Dysregulated Gene Expression: A Candidate Mechanism for Anxiety Disorders.

Abstract

Anxiety disorders are among the most prevalent and debilitating mental illnesses worldwide. While environmental factors such as early-life stress contribute to their etiology, genetics also plays a crucial role, with a family history increasing susceptibility. Unlike Mendelian traits driven by single gene variants, anxiety disorders appear to follow polygenic inheritance in which multiple genetic variants collectively shape risk. Genome-wide association studies (GWAS) have identified numerous loci linked to anxiety, yet individual variants have small effect sizes and leave much of the heritability unexplained. A clue to resolving this conundrum may lie in the fact that most GWAS hits reside in non-coding regions with characteristics of gene-regulatory elements.
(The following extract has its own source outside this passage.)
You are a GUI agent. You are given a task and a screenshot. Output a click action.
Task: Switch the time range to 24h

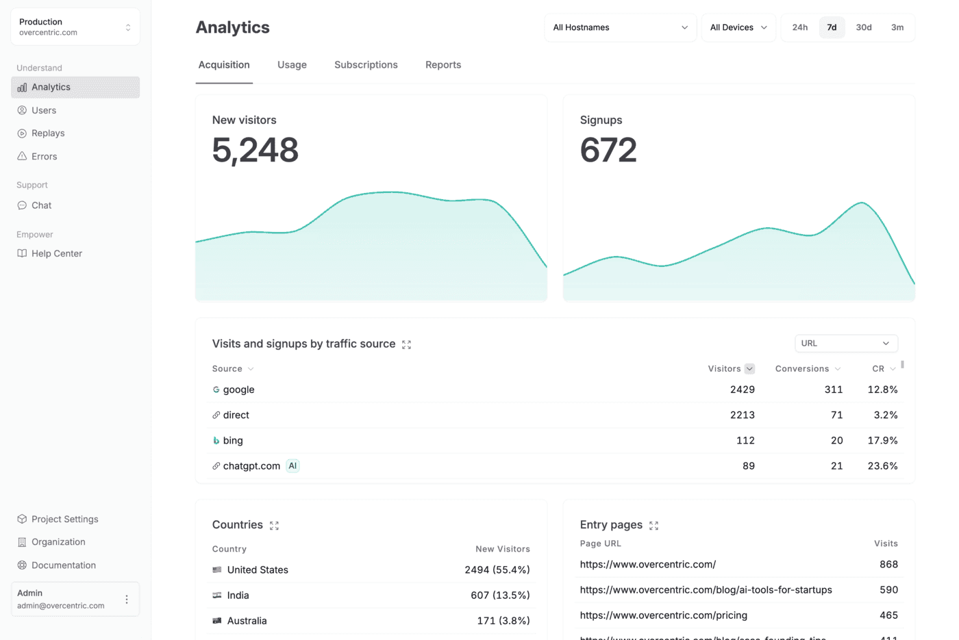[x=799, y=27]
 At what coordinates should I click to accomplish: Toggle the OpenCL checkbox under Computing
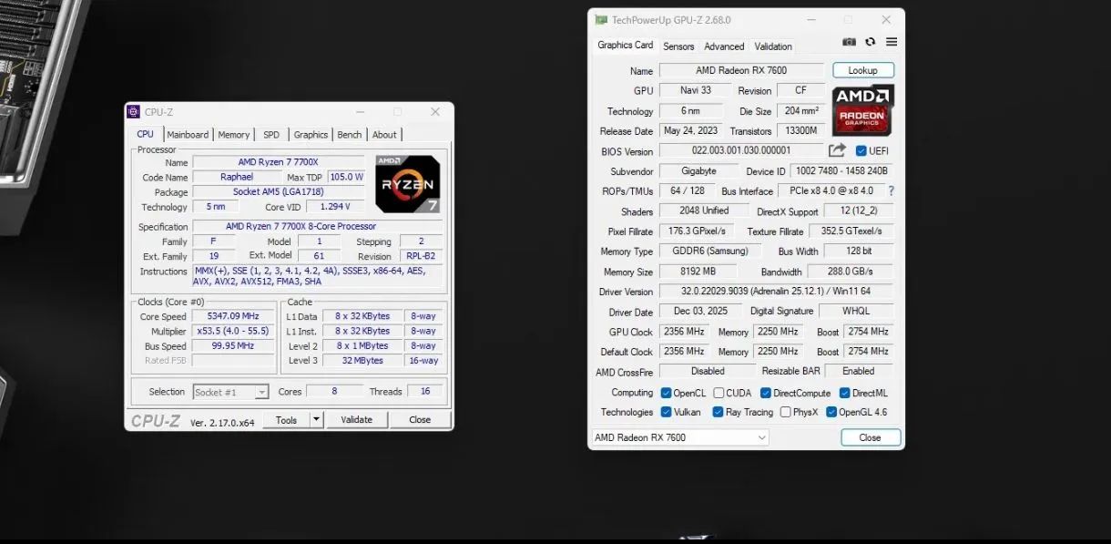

This observation raises the possibility that altered expression of otherwise normal genes contributes to susceptibility. Gene-regulatory elements control when and where genes are expressed. Disruption of these elements may contribute to anxiety disorders by subtly altering neuronal signaling and stress-response pathways. Unraveling the role of gene regulation in anxiety disorders presents a promising avenue for improved diagnosis and targeted treatments. This review explores recent advances in the field and their potential for understanding the genetic architecture of anxiety disorders.